One I will hold onto for as long as I possibly can.
I nod as I wrap my arms around my waist and hug myself tightly. “Let’s go.”
My cousin and his mate enter first, the horrible smell of my life as a prisoner filling my senses and making me queasy. My brow furrows and my nose scrunches while the four of us squeeze through the boxes into the small space at the bottom of the stairs.
Stairs I’ve been knocked down.
Stairs I couldn’t run up fast enough.
I hug myself harder as anxiety creeps up my neck, the panic that Ian is just around the corner in his room, that he’ll come down the hall and start yelling at me for being gone, for bringing people into his house, so real I can taste it.
“Is there anything down here you need?” Orion looks at me, I can feel him looking at me, but I don’t see him.
No, I see nothing but Ian tearing down the hall screaming in that creole accent, whipping around the banister and taking the stairs two at a time in order to get to me quicker, to punish me for whatever wrongs I’ve committed in his eyes.
Disgusting, parasite!
“Z?”
Weak and spineless little blood sucker!
“Zephyr?”
Worthless, leech! You are a burden, an orphaned and unwanted thing incapable of being loved or wanted by anyone! I should kill you this time,cheri, put us both out of our misery!
The images disappear as quickly as they came when a big palm lands on the small of my back. It isn’t until Wraith touches me that I realize I was holding my breath, sucking in more and more air without actually breathing. It isn’t until his palm is flat against me that I realize my fingers were biting into my sides so hard I might have drawn blood if I’d have kept squeezing any longer.
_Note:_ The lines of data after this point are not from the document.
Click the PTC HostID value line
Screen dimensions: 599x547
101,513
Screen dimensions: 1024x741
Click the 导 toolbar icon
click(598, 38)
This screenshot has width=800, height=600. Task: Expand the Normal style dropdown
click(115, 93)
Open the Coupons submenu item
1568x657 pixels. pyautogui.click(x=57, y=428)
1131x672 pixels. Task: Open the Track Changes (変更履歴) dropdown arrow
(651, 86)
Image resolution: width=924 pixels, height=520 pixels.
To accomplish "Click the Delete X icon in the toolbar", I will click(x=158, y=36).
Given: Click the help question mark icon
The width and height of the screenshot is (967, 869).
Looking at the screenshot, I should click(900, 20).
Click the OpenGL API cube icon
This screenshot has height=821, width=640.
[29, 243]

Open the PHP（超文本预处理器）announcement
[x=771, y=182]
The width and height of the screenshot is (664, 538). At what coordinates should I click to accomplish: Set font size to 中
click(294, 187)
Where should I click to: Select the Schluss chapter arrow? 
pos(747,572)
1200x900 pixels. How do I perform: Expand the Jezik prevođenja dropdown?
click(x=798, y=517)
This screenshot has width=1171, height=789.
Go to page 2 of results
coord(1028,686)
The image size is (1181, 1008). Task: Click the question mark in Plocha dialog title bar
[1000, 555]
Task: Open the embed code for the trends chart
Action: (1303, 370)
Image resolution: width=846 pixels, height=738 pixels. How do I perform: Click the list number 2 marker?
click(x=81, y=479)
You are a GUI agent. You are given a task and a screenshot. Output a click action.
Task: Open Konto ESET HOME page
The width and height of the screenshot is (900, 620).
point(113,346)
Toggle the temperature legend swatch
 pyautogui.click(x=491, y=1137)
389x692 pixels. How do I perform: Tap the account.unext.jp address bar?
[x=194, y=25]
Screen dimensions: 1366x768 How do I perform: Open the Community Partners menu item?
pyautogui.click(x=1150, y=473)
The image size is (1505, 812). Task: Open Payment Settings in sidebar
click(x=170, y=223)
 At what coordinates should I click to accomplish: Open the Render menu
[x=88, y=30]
Wraith appears to my left, his big body hunched and wedged between me and the boxes. “Perhaps we should head directly up to where her personal effects reside?” He isn’t speaking to me or looking at me but his hand is still on my back. “We can pack what we know she will need, then Zephyr can decide if there is anything else in this rundown shack she’d like to salvage.”
I flinch.
His words were quiet but I didn’t miss the tone he used. One so full of disgust and hate that I can’t help but take it personally. Which is crazy because I feel the same way about this house, about how empty and horrible it became once my parents died, but this is where I lived my entire life.
Once upon a time I played on this staircase and fantasized about being a princess in a tower waiting for my prince to rescue me. I sat in the living room with my father while he told me stories about living in Egypt and dreamt of going to his homeland that he still loved so much. I sat at the table in the kitchen with my mother while she cut up vegetables and prepared food for the humans that were kind enough to keep us safe, or while she shared what it was like to visit the royal court back before the war.
At one point I had my own bedroom on the second floor, one that was filled with books and toys, one that was every little girl's dream; and as I aged, it evolved into an artist's studio with my paintings proudly on display.
Not all of my memories of living here are bad, just the ones created sixty-five-years ago when my parents died, the ones over the last thirty years even worse.
My memories may be buried under mountains of shit that Ian had collected over time, and while I’m just as disgusted by it as anyone, it doesn’t mean I feel like I’m as tarnished and rundown as the house itself. Just undeserving of anything better because I let myself be here so much longer than I should have, but apparently Wraith sees us as one in the same.